Teruskan tulisan di bawah tentang doa untuk para pejuang ilmu di negeri orang, mulai tepat setelah kalimat terakhirnya.

*** KUTIPAN PILIHAN ***

Doa untuk Para Pejuang Ilmu


Untukmu aku berdoa.

Untukmu yang bangun di pagi buta di Negeri Formosa untuk menyiapkan sahur bahkan ketika kehidupan kota belum dimulai. Terima kasih untuk hidangan bagi keluarga kecilmu yang akan berpuasa enam belas jam lamanya, jauh dari suara bedug, jauh dari kumandang adzan yang kamu rindukan hingga ubun-ubun. Doaku untukmu yang trengginas meracik sahur dan melupakan sejenak setumpuk paper yang makin dibaca makin membuatmu bingung dan bertanya ‘apa yang aku lakukan di sini?”.

Untukmu yang masih di perpustakaan hingga jam setengah tiga pagi di Tanah Eropa karena penasaran akan sebuah coretan oleh pembimbingmu di manuskrip makalahmu. Jujurlah, kamu bahkan tidak paham bagian mana dari gagasanmu yang disanggah atau disalahkan. Maka ketika kamu bertahan di perpustakaan, kamu sesungguhnya tenggelam tanpa arah di lautan pustaka yang justru menyesatkan. Sudahlah, tidak usah berpura-pura lurus dan selalu tangkas. Kamu tidak sendiri. Meskipun ayah ibumu tak perlu dan tak akan pernah tahu, aku tahu kamu sebenarnya sedang dihinggapi penyakit lupa. Lupa caranya menyentuh tombol log out dari akun media sosialmu.

Untukmu di Negeri Kangguru yang keluar dari ruang professor dengan gontai setengah putus asa karena harapanmu tak bersambut. Kebingungan yang kaubawa ke ruangannya dengan harapan akan sirna atau setidaknya menipis, kini justru menebal dengan semena-mena. Doaku untuk ketabahan dan kekuatanmu mengelola segala komentar, pertanyaan dan ucapan-ucapan menyangsikan dari sang professor yang membuat waktumu bergerak lambat atau sering kali bahkan berhenti. Diam tak beranjak ke manapun.

Untuk seorang ibu muda yang selalu cekatan, berkelebat dari dapur ke kamar mandi lalu ke tempat jemuran sambil memastikan seorang balita yang berputar layaknya gasing di lantai apartemen yang tak begitu luas. Doaku untuk laptopmu yang bahkan tak pernah di-shut down dengan sempurna karena selalu berharap ada sedikit celah waktu untuk kembali ke tesis di antara tangis anak dan tawa yang tak mudah ditebak. Doaku untuk gegas langkahmu dari toko Asia sebelah rumah dan tangan halusmu yang menjinjing tas kain yang penuh sesak oleh beras, sayur dan beberapa bungkus Indomie. Doaku terutama untuk kelihaianmu memasak, meskipun itu adalah pelarian karena progress report-mu esok hari yang tak punya masa depan.

*** DAFTAR CATATAN ***

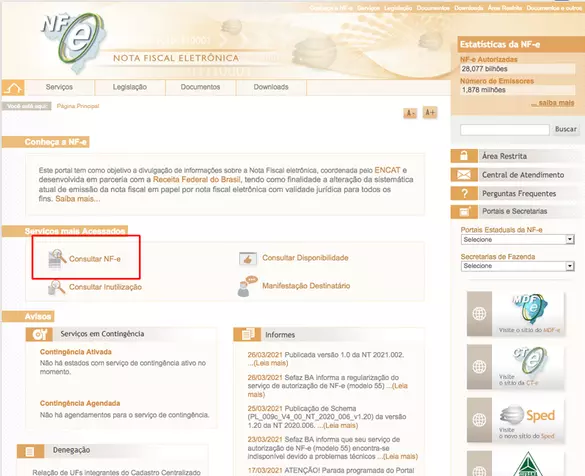The image size is (585, 476).
Task: Open the Legislação menu
Action: click(x=130, y=87)
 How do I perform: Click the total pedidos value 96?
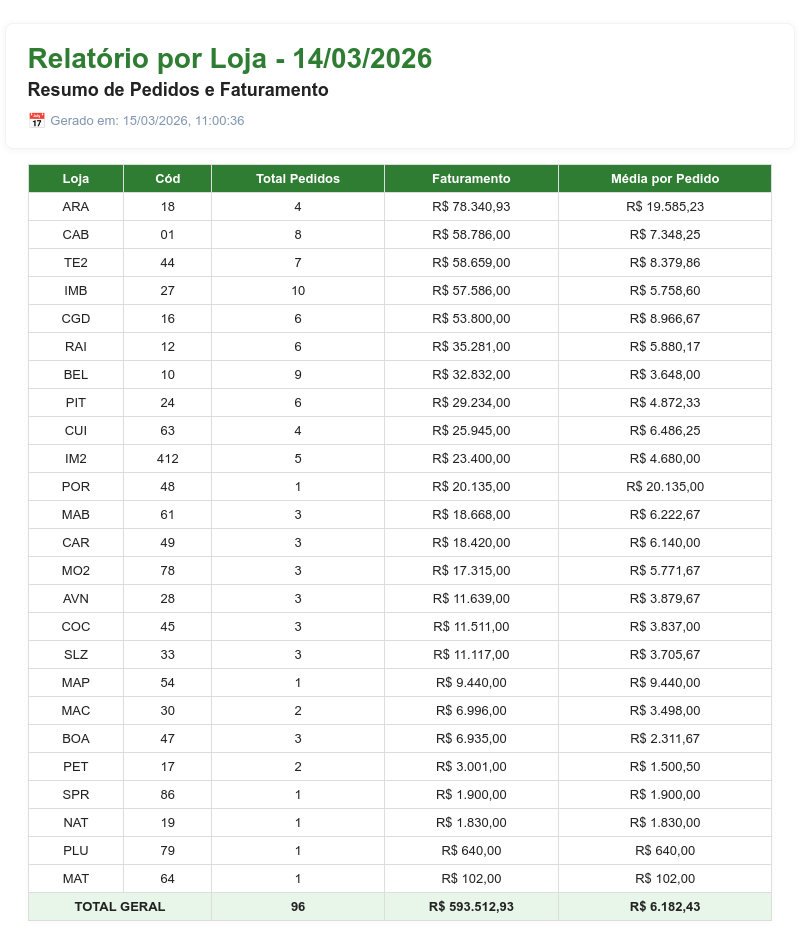[x=298, y=907]
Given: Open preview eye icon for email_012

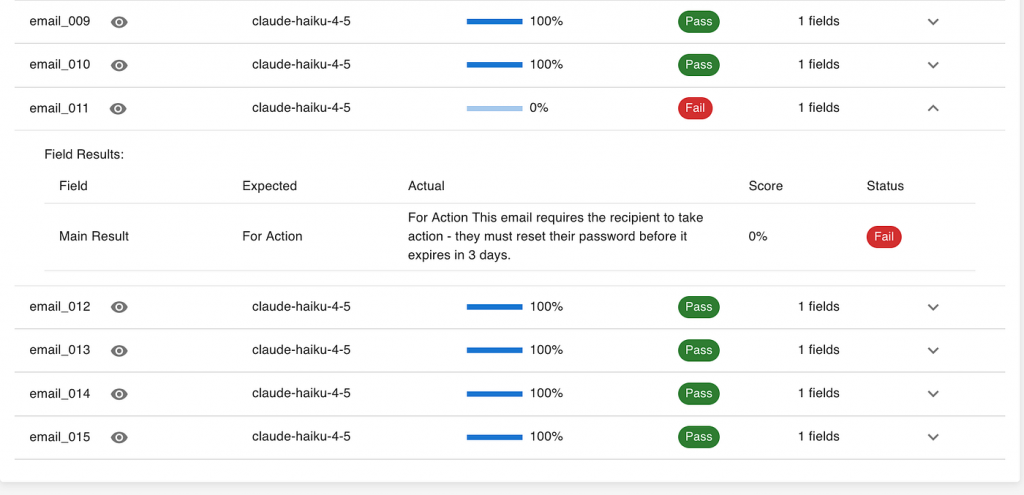Looking at the screenshot, I should (x=119, y=307).
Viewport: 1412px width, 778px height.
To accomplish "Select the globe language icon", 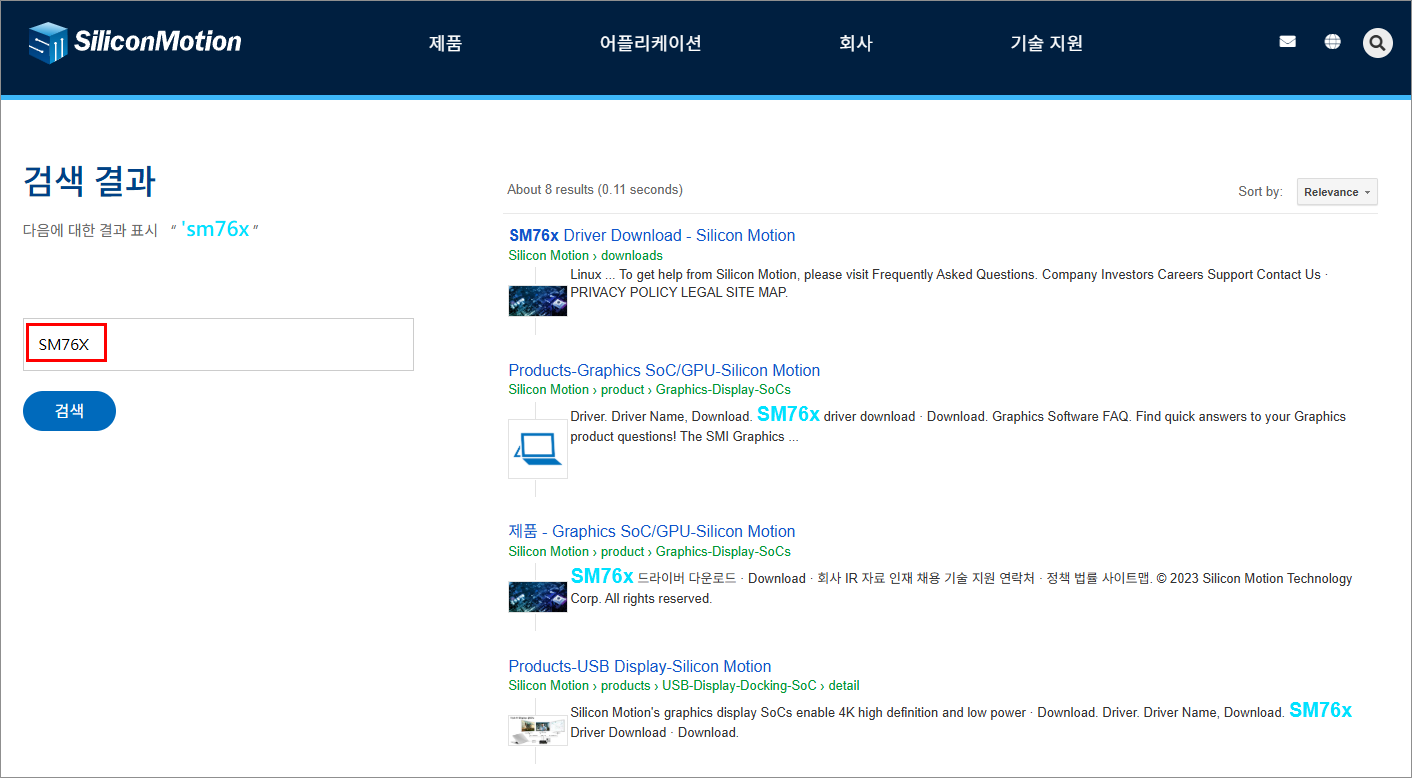I will 1332,41.
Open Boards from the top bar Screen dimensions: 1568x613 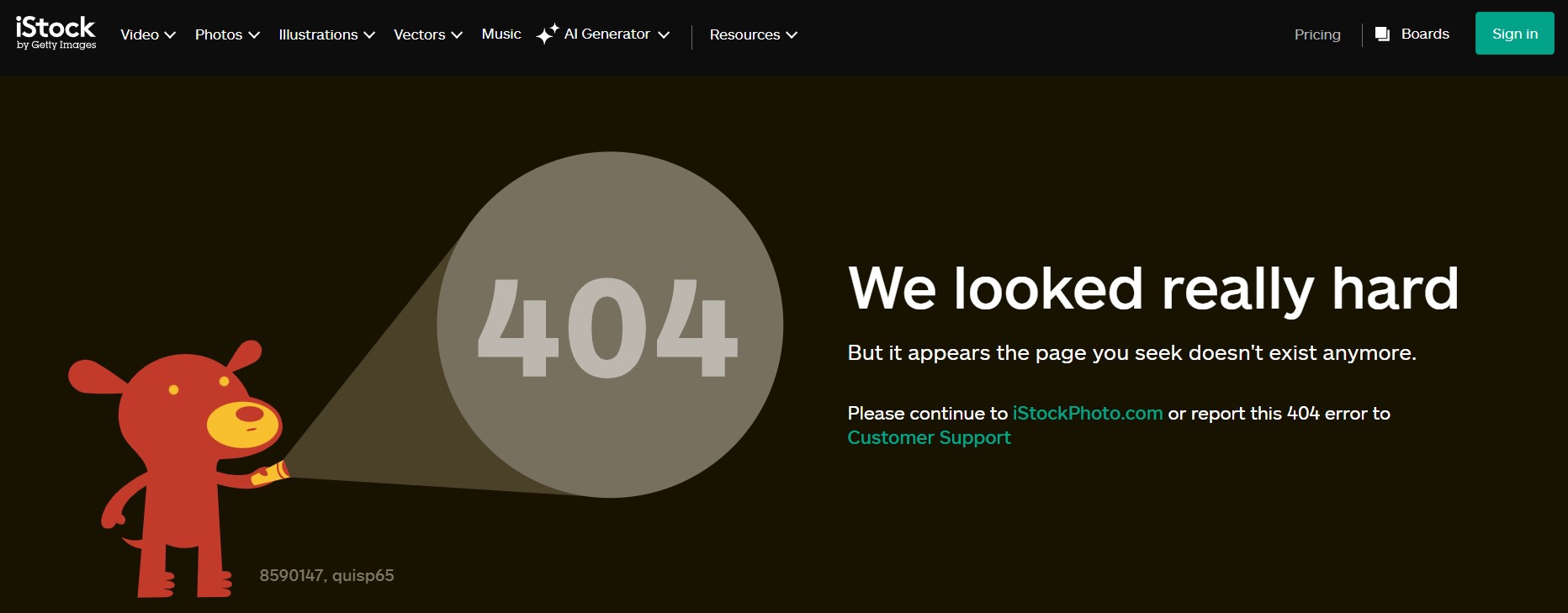click(x=1424, y=34)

***

== JAWABAN ==
Untukmu yang mudah terganggu oleh suara air keran yang menetes di dapur ketika hendak menulis tesis. Atau kamu yang mudah menemukan debu yang mengotori meja belajar lalu tergoda untuk segera membersihkannya dan mengabaikan makalah yang menumpuk belum terbaca. Atau mereka yang tiba-tiba sensitif terhadap intensitas cahaya matahari yang masuk dari jendela lalu menghabiskan waktu untuk mengatur posisi tirai dan mencampakkan koreksi bab 3 yang tak kunjung tuntas. Doaku untukmu atas semua hal-hal tak penting yang tiba-tiba menjadi alasan untuk menunda tugas utama.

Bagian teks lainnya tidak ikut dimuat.